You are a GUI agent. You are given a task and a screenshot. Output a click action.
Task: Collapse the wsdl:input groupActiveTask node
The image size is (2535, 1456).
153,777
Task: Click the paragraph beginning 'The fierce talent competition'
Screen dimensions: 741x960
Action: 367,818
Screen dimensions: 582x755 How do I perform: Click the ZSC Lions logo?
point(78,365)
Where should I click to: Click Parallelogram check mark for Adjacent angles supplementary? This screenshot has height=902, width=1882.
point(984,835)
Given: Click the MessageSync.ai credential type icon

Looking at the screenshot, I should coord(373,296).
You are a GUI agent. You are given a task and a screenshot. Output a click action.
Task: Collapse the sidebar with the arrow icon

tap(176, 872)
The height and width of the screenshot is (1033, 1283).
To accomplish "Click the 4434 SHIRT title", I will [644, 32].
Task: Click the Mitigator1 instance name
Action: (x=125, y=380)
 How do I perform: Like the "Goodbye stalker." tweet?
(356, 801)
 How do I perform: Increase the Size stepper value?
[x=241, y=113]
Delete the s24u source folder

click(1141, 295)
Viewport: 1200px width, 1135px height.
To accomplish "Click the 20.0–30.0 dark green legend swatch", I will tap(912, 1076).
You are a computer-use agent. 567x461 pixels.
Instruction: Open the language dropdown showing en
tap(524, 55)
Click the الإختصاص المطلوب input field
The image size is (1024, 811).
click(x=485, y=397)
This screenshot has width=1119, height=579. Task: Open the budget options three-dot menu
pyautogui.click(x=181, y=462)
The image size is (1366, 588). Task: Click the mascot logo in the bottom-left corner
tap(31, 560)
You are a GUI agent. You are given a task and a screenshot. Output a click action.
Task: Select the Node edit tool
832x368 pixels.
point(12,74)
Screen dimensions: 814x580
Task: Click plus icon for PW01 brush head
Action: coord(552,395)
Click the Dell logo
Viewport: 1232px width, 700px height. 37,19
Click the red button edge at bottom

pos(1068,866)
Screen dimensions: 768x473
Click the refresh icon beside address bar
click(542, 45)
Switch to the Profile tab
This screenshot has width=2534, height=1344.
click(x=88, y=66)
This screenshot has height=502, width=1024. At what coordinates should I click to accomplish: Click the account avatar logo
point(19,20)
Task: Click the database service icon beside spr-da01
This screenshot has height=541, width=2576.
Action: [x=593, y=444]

══════════════════════════════

→ **EXERCISE AIM**
Please copy everything in the listing from the line containing "How do I perform: Increase" down to the line containing "click(x=485, y=397)", reproducing each line exactly.

→ **RESULT FOR THIS TASK**
 How do I perform: Increase the Size stepper value?
[x=241, y=113]
Delete the s24u source folder

click(1141, 295)
Viewport: 1200px width, 1135px height.
To accomplish "Click the 20.0–30.0 dark green legend swatch", I will tap(912, 1076).
You are a computer-use agent. 567x461 pixels.
Instruction: Open the language dropdown showing en
tap(524, 55)
Click the الإختصاص المطلوب input field
The image size is (1024, 811).
click(x=485, y=397)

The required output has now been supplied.